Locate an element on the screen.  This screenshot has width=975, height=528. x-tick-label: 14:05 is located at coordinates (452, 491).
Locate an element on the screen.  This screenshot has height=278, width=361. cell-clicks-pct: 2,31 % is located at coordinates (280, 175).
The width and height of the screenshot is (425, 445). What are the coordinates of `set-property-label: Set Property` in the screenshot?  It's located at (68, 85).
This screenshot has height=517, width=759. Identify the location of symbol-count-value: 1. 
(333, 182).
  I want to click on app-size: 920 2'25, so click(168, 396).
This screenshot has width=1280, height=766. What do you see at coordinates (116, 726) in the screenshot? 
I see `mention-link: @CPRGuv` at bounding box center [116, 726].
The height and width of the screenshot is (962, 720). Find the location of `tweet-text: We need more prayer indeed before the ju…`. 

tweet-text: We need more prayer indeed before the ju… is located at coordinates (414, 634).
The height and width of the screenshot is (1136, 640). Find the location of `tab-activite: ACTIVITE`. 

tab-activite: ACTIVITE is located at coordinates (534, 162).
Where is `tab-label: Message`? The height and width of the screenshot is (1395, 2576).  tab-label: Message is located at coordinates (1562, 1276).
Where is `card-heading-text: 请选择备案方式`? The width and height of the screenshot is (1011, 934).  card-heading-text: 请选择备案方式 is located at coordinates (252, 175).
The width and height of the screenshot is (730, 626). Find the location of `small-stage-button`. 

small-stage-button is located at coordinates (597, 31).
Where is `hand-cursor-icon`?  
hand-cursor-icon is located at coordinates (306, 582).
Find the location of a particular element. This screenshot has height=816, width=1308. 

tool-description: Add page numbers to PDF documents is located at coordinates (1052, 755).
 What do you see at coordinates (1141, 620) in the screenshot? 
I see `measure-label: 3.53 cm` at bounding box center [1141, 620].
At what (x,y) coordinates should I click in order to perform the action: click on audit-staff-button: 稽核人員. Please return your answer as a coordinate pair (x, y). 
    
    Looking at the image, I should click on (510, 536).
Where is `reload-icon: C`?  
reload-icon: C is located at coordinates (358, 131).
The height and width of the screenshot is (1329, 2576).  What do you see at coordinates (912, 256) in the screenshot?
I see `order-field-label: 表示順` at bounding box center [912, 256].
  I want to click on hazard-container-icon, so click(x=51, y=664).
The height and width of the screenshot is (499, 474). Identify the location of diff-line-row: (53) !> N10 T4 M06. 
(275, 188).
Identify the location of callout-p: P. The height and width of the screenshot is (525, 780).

+-------+

GOAL OF THE EXERCISE: Express every line of the records above as a JSON list of strings, one string per line, leaving out the blank lines.

SOLUTION FOR THIS TASK:
[
  "Locate an element on the screen.  This screenshot has width=975, height=528. x-tick-label: 14:05 is located at coordinates (452, 491).",
  "Locate an element on the screen.  This screenshot has height=278, width=361. cell-clicks-pct: 2,31 % is located at coordinates (280, 175).",
  "The width and height of the screenshot is (425, 445). What are the coordinates of `set-property-label: Set Property` in the screenshot?  It's located at (68, 85).",
  "This screenshot has height=517, width=759. Identify the location of symbol-count-value: 1. ",
  "(333, 182).",
  "  I want to click on app-size: 920 2'25, so click(168, 396).",
  "This screenshot has width=1280, height=766. What do you see at coordinates (116, 726) in the screenshot? ",
  "I see `mention-link: @CPRGuv` at bounding box center [116, 726].",
  "The height and width of the screenshot is (962, 720). Find the location of `tweet-text: We need more prayer indeed before the ju…`. ",
  "tweet-text: We need more prayer indeed before the ju… is located at coordinates (414, 634).",
  "The height and width of the screenshot is (1136, 640). Find the location of `tab-activite: ACTIVITE`. ",
  "tab-activite: ACTIVITE is located at coordinates (534, 162).",
  "Where is `tab-label: Message`? The height and width of the screenshot is (1395, 2576).  tab-label: Message is located at coordinates (1562, 1276).",
  "Where is `card-heading-text: 请选择备案方式`? The width and height of the screenshot is (1011, 934).  card-heading-text: 请选择备案方式 is located at coordinates (252, 175).",
  "The width and height of the screenshot is (730, 626). Find the location of `small-stage-button`. ",
  "small-stage-button is located at coordinates (597, 31).",
  "Where is `hand-cursor-icon`?  ",
  "hand-cursor-icon is located at coordinates (306, 582).",
  "Find the location of a particular element. This screenshot has height=816, width=1308. ",
  "tool-description: Add page numbers to PDF documents is located at coordinates (1052, 755).",
  " What do you see at coordinates (1141, 620) in the screenshot? ",
  "I see `measure-label: 3.53 cm` at bounding box center [1141, 620].",
  "At what (x,y) coordinates should I click in order to perform the action: click on audit-staff-button: 稽核人員. Please return your answer as a coordinate pair (x, y). ",
  "    Looking at the image, I should click on (510, 536).",
  "Where is `reload-icon: C`?  ",
  "reload-icon: C is located at coordinates (358, 131).",
  "The height and width of the screenshot is (1329, 2576).  What do you see at coordinates (912, 256) in the screenshot?",
  "I see `order-field-label: 表示順` at bounding box center [912, 256].",
  "  I want to click on hazard-container-icon, so click(x=51, y=664).",
  "The height and width of the screenshot is (499, 474). Identify the location of diff-line-row: (53) !> N10 T4 M06. ",
  "(275, 188).",
  "Identify the location of callout-p: P. The height and width of the screenshot is (525, 780)."
]